Spring Batch 2.2 – JavaConfig Part 1: A comparison to XML

1.6.2013 | 10 minutes reading time

This is the first part of a series on Java based configuration in Spring Batch. Spring Batch 2.2 will be out in a few weeks (update: was released 6/6), and it will have a Java DSL for Spring Batch, including its own @Enable annotation. In Spring Core I prefer Java based configuration over XML , but Spring Batch has a really good namespace in XML. Is the Java based approach really better? Time to take a deep look into the new features!
In this first post I will introduce the Java DSL and compare it to the XML version, but there’s more to come.

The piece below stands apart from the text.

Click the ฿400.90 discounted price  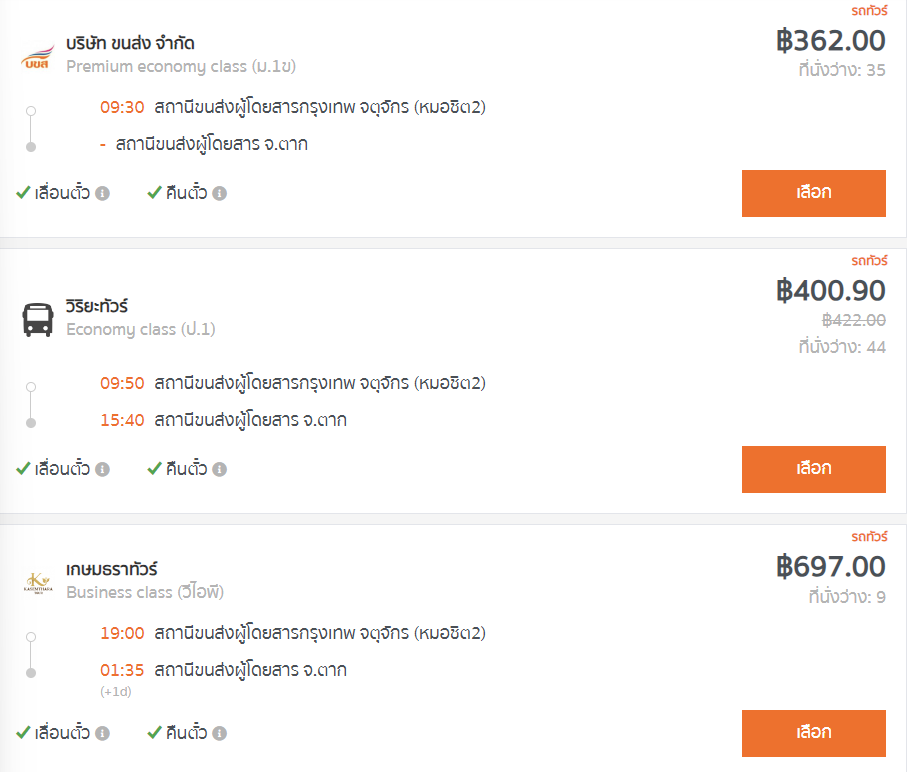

In future posts I will talk about JobParameters, ExecutionContexts and StepScope , profiles and environments , job inheritance , modular configurations and partitioning and multi-threaded step , everything regarding Java based configuration, of course. You can find the JavaConfig code examples on Github . If you want to know when a new blog post is available, just follow me on Twitter (@TobiasFlohre) or Google+.

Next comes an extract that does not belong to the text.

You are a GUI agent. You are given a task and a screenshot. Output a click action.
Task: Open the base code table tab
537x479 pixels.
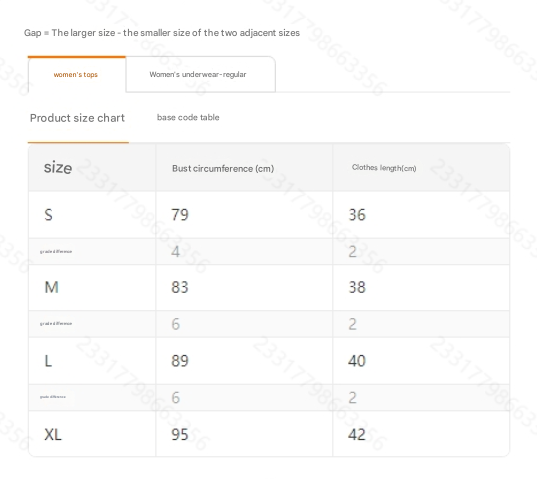point(188,117)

Back in the days – a simple configuration in XML

Before we start looking at the new Java DSL, I’ll introduce you to the job we’ll translate to Java based configuration. It’s a common use case, not trivial, but simple enough to understand it in a reasonable amount of time. It’s the job’s job to import partner data (name, email address, gender) from a file into a database. Each line in the file is one dataset, different properties are delimited by a comma. We use the FlatFileItemReader to read the data from the file, and we use the JdbcBatchItemWriter to write the data to the database.
We split the configuration in two parts: the infrastructure configuration and the job configuration. It always makes sense to do that, because you may want to switch the infrastructure configuration for different environments (test, production), and you may have more than one job configuration.
An infrastructure configuration in XML for a test environment looks like this:

1<context:annotation-config/>
2 
3<batch:job-repository/>
4 
5<jdbc:embedded-database id="dataSource" type="HSQL">
6    <jdbc:script location="classpath:org/springframework/batch/core/schema-hsqldb.sql"/>
7    <jdbc:script location="classpath:schema-partner.sql"/>
8</jdbc:embedded-database>
9 
10<bean id="transactionManager" class="org.springframework.jdbc.datasource.DataSourceTransactionManager">
11    <property name="dataSource" ref="dataSource" />
12</bean>
13 
14<bean id="jobLauncher" class="org.springframework.batch.core.launch.support.SimpleJobLauncher">
15    <property name="jobRepository" ref="jobRepository" />
16</bean>

Note that we create our domain database tables here as well (schema-partner.sql), and note that it’s done in an In-Memory-Database. That’s a perfect scenario for JUnit integration tests.
Now let’s take a look at the job configuration:

1<bean id="reader" class="org.springframework.batch.item.file.FlatFileItemReader">
2    <property name="resource" value="classpath:partner-import.csv"/>
3    <property name="lineMapper" ref="lineMapper"/>
4</bean>
5<bean id="lineMapper" class="org.springframework.batch.item.file.mapping.DefaultLineMapper">
6    <property name="lineTokenizer">
7        <bean class="org.springframework.batch.item.file.transform.DelimitedLineTokenizer">
8            <property name="names" value="name,email"/>
9            <property name="includedFields" value="0,2"/>
10        </bean>
11    </property>
12    <property name="fieldSetMapper">
13        <bean class="org.springframework.batch.item.file.mapping.BeanWrapperFieldSetMapper">
14            <property name="targetType" value="de.codecentric.batch.domain.Partner"/>
15        </bean>
16    </property>
17</bean>
18 
19<bean id="processor" class="de.codecentric.batch.LogItemProcessor"/>
20 
21<bean id="writer" class="org.springframework.batch.item.database.JdbcBatchItemWriter">
22    <property name="sql" value="INSERT INTO PARTNER (NAME, EMAIL) VALUES (:name,:email)"/>
23    <property name="dataSource" ref="dataSource"/>
24    <property name="itemSqlParameterSourceProvider">
25        <bean class="org.springframework.batch.item.database.BeanPropertyItemSqlParameterSourceProvider"/>
26    </property>
27</bean>
28 
29<batch:job id="flatfileJob">
30    <batch:step id="step">			
31        <batch:tasklet>
32            <batch:chunk reader="reader" processor="processor" writer="writer" commit-interval="3" />
33        </batch:tasklet>
34    </batch:step>
35</batch:job>

Note that we almost only use standard Spring Batch components, with the exception of the LogItemProcessor and, of course, our domain class Partner.

Java – and only Java

Now it’s time for the Java based configuration style. You can find all the examples used in this blog post series here .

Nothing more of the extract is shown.